> Text provided
^^^^^^^^
Notwithstanding anything in this Agreement to the contrary, each Notes Trustee shall only have an obligation to turn over or repay amounts received under this Agreement by it if (i) it had actual knowledge that the receipt or recovery is an amount received in breach of this Agreement and (ii) to the extent that, prior to receiving such knowledge, it had not distributed the amount of such receipt or recovery in accordance with the relevant Notes Indenture. No Notes Trustee shall be charged with knowledge (actual or otherwise) or existence of facts that would impose any obligation on it hereunder to make any payment or prohibit it from making any payment unless, not less than two Business Days prior to the date of such payment, a Responsible Officer of the Notes Trustee receives written notice satisfactory to it that such payments are required or prohibited by this Agreement.

 

  (d)

Notwithstanding anything contained herein, no provision of this Agreement shall alter or otherwise affect the rights and obligations of the Parent or any other Debtor to make payments in respect of Notes Trustee Amounts as and when the same are due and payable pursuant to the applicable Notes Finance Documents or the receipt and retention by any Notes Trustee of the same or the taking of any step or action by any Notes Trustee in respect of its rights under the applicable Notes Finance Documents to the same.
^^^^^^^^
> Information supplied
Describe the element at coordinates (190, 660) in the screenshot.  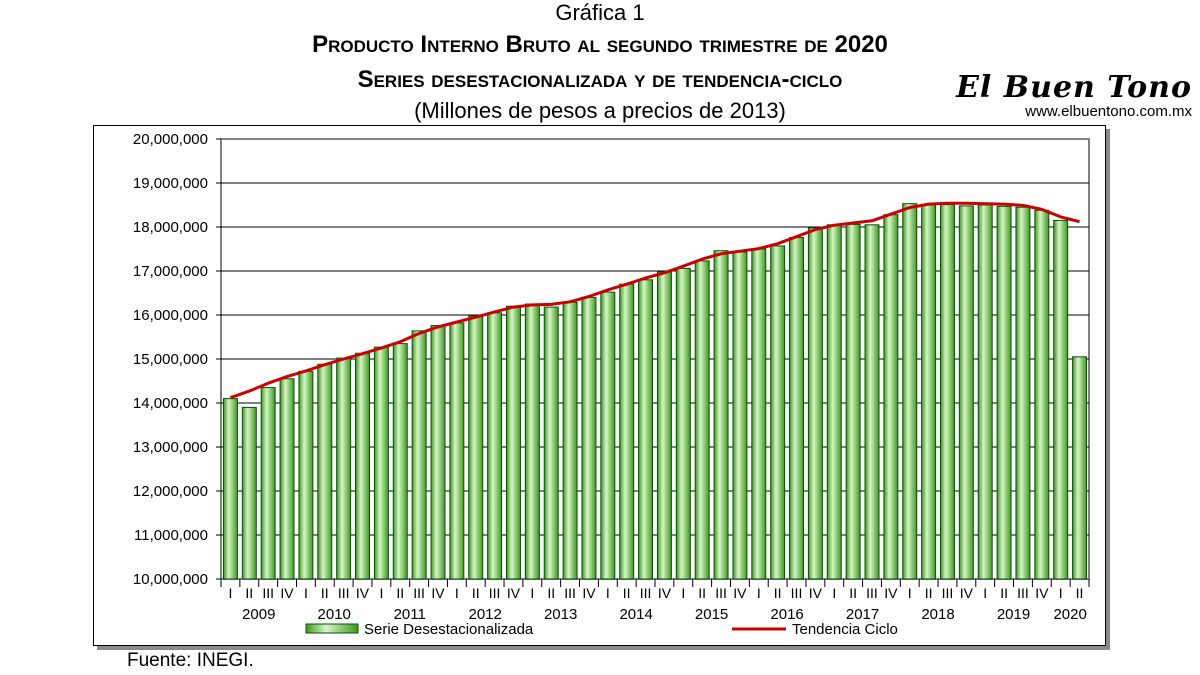
I see `source-note: Fuente: INEGI.` at that location.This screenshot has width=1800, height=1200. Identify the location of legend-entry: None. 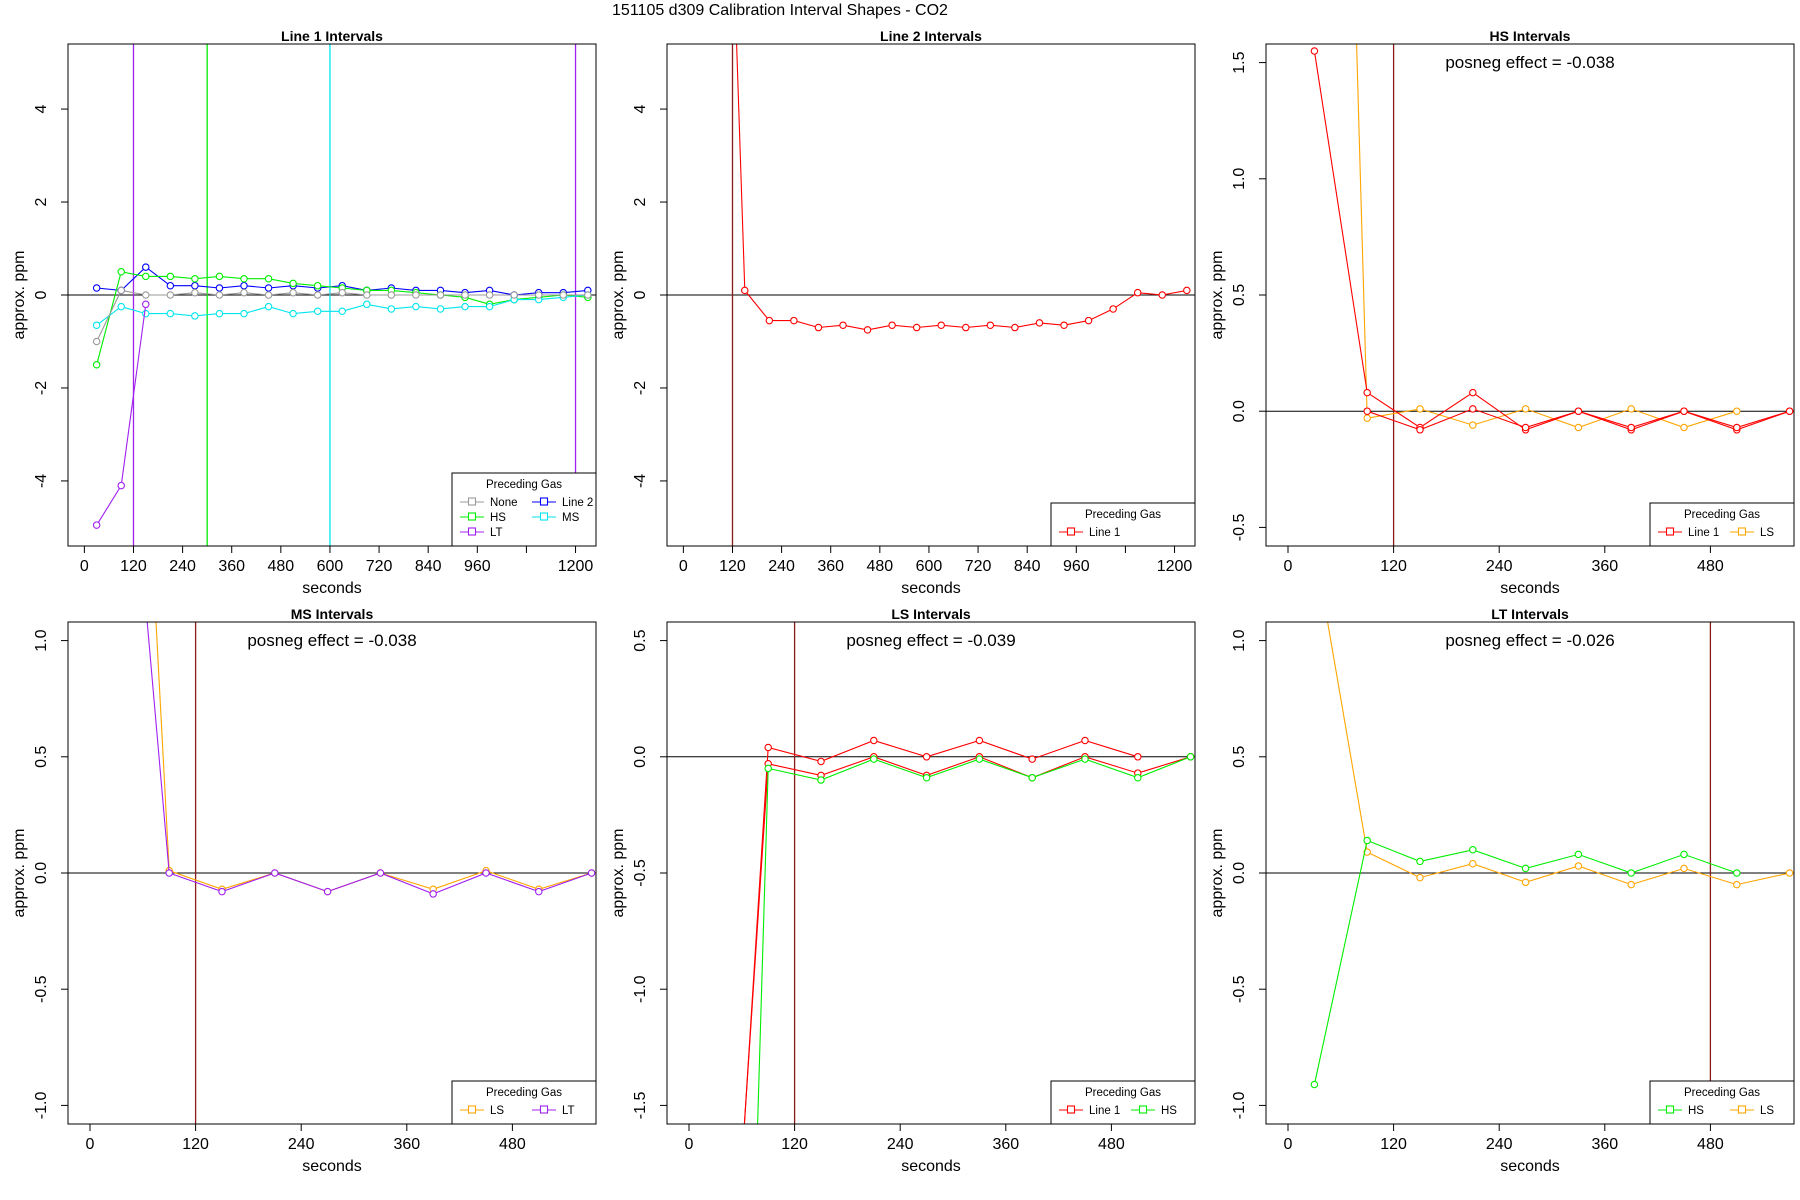
(504, 503).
^^^^^^^^
In the Notes Trustee text, how long before a payment date must a Responsible Officer of the Notes Trustee receive written notice for the trustee to be charged with knowledge that the payment is required or prohibited?

> Output of the task
Not less than two Business Days before the date of the payment.